** START OF Information provided **
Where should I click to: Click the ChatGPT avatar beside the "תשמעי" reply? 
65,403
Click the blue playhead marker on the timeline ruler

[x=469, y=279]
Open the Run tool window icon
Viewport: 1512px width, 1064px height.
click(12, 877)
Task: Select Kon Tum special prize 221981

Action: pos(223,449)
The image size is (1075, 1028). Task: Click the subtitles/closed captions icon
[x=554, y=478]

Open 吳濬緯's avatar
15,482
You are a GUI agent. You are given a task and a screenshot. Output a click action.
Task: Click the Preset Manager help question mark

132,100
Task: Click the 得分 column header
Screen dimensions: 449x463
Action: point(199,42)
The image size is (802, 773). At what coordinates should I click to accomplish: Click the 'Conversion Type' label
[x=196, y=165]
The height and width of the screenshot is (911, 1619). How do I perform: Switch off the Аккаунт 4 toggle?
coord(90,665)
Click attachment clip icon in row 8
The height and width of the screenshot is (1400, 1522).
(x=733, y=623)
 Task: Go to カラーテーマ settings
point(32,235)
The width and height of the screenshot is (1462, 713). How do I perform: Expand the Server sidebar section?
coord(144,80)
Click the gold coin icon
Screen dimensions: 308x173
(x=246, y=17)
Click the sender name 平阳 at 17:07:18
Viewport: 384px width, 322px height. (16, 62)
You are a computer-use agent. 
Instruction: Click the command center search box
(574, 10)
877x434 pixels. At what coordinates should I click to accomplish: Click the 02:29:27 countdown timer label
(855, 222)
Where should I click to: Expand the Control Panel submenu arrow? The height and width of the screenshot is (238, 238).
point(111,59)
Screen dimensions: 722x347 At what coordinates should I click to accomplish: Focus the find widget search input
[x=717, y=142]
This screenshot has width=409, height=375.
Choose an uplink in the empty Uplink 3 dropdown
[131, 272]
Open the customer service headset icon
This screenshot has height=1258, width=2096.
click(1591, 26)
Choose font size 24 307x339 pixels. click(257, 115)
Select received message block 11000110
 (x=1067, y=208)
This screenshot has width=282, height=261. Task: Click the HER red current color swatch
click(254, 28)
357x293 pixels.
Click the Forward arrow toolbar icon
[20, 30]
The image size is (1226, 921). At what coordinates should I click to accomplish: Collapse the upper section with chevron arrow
** END OF Information provided **
Work to complete :: Return the material above verbatim, from its first line up to and including the line that contains "Action: point(199,42)".

Answer for the task ::
Where should I click to: Click the ChatGPT avatar beside the "תשמעי" reply? 
65,403
Click the blue playhead marker on the timeline ruler

[x=469, y=279]
Open the Run tool window icon
Viewport: 1512px width, 1064px height.
click(12, 877)
Task: Select Kon Tum special prize 221981

Action: pos(223,449)
The image size is (1075, 1028). Task: Click the subtitles/closed captions icon
[x=554, y=478]

Open 吳濬緯's avatar
15,482
You are a GUI agent. You are given a task and a screenshot. Output a click action.
Task: Click the Preset Manager help question mark

132,100
Task: Click the 得分 column header
Screen dimensions: 449x463
Action: point(199,42)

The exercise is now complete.